Undo and Other Necessary Evils

They say the kids today are more adept (which only draws further attention to my ineptness) at technology, not only because they are growing up with this new medium, but because they are willing to experiment and try things out. My 17 year old son said to me recently "I don't understand why you don't just try things on the computer."  This caused my eyes to roll almost out of my head.  In fact I do try things. I'm just very good at finding things.

Today, I was using Word.  A good, familiar word processing program.  I was was cutting and pasting from one document to another, when whoosh, my bolded section (the whole page) was deleted when I inexplicably hit delete by accident.
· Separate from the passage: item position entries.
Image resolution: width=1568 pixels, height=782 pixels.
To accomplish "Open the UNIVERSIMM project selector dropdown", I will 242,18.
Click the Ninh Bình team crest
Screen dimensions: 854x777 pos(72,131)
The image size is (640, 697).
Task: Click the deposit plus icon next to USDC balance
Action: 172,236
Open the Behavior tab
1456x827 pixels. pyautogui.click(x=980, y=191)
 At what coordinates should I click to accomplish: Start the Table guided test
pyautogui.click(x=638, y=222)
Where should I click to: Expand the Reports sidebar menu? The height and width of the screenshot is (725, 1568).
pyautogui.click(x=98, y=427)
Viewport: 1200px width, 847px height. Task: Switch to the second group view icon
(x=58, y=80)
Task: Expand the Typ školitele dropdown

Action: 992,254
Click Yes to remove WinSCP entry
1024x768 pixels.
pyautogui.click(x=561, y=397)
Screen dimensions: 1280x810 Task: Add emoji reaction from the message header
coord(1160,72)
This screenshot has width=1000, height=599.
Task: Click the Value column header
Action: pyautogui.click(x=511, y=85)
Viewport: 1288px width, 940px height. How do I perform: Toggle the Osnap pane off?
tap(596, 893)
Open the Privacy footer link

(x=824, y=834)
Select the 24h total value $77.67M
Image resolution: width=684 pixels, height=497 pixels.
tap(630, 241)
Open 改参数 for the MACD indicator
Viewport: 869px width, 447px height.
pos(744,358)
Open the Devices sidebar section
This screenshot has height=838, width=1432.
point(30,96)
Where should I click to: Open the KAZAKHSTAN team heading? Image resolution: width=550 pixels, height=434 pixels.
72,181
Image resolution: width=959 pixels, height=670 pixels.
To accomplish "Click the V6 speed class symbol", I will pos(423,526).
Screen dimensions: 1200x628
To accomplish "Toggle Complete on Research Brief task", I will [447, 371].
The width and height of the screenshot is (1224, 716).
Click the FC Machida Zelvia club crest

Holy shit. Rush to the "undo" feature and re-wooshed it  back into existence.  There are so many things wrong with this scenario, I can hardly begin to list them all.

First of all, turns out my teenage son was wrong and I can cause bad things to happen on the computer, so my fear if justified.

Secondly,  who decides when "are you sure you want to delete this?" cautionary warning is used, and when it isn't?  If I'm deleting a typo, then I'm good, but it I'm deleting a whole page, a question would be nice.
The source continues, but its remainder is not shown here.